In the last couple of months, there has been a lot of talk about the REAL ID and how it will effect your travel throughout the US in 2018.
If you live in one of the BLUE or YELLOW states, you need to read this.
Later in 2018 (currently Oct 11, 2018) unless the TSA pushes it back yet AGAIN, you will need a REAL ID in order to travel domestically within the US.
What is the REAL ID Act?
Passed by Congress in 2005, the REAL ID Act established minimum security standards for state-issued driver’s licenses and identification cards and prohibits Federal agencies (like the TSA) from accepting licenses and identification cards from states that do not meet these standards. States have made considerable progress in meeting these standards and every state has a more secure driver’s license today. But not ALL states are compliant.
To qualify for the new ID, states must require residents provide a photo ID, a birth certificate (or other documentation), proof of residency, social security number and proof of address to receive a Real ID-compliant driver’s license. In California, for example, that process will require an in-person application.

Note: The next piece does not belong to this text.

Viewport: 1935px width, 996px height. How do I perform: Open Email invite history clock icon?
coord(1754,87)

You may notice signs around airport security checkpoints informing travelers of the new TSA rules going into effect in 2018.
If you live in any of the Yellow Or Blue coded states, you now have until Oct 11, 2018 to get your REAL ID in order. Even if you live in the compliant states (green) states, your state issued driver’s license may still not be compliant. How can you be sure?

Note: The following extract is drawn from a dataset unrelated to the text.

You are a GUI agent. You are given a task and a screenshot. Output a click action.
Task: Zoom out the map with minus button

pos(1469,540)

Just because a traveler lives in a compliant state, doesn’t necessarily guarantee that their driver’s license qualifies for Real ID. Older documentation will still need to be replaced with the newer, more secure ID cards.How to tell if your license qualifies for Real ID? Check for a gold star in the upper right-hand corner of the card.
If you are concerned that your state-issued driver’s license or photo ID may not be accepted by TSA beginning January 22, 2018, apply for an alternative identification document well ahead of your planned travel dates.
Here are some accepted forms of alternate ID.
- U.S. passport
- U.S. passport card 9The passport card is an alternative that will allow travelers from noncompliant states to board a domestic flight; it will not be valid for international air travel. Passport cards are the same size as a driver’s license, cost $55 for first time applicants, and $30 for anyone who already has a passport.)
- DHS trusted traveler cards (Global Entry, NEXUS, SENTRI, FAST)
- U.S. military ID (active duty or retired military and their dependents, and Dept. of Defense (DoD) civilians)
- Permanent resident card
- Foreign government-issued passport
- Canadian provincial driver’s license or Indian and Northern Affairs Canada card
WHAT TO DO NEXT:
- Check your state’s status: You can check if your state is REAL ID compliant at dhs.gov/real-id-enforcement-brief.
- Read the frequently asked questions: For clarification on what the REAL ID Act means for you, visit dhs.gov/real-id-enforcement-brief or tsa.gov and search “REAL ID”.
- If you have questions about what is considered acceptable identification, you may call the TSA Contact Center at (866) 289-9673 or email TSAContactCenter@tsa.dhs.gov.
Personally, My Vacation Lady has a Global Entry card and we have used that for domestic travel.
PLEASE make sure that the name on your airline ticket matches the name exactly as it reads on your COMPLIANT ID.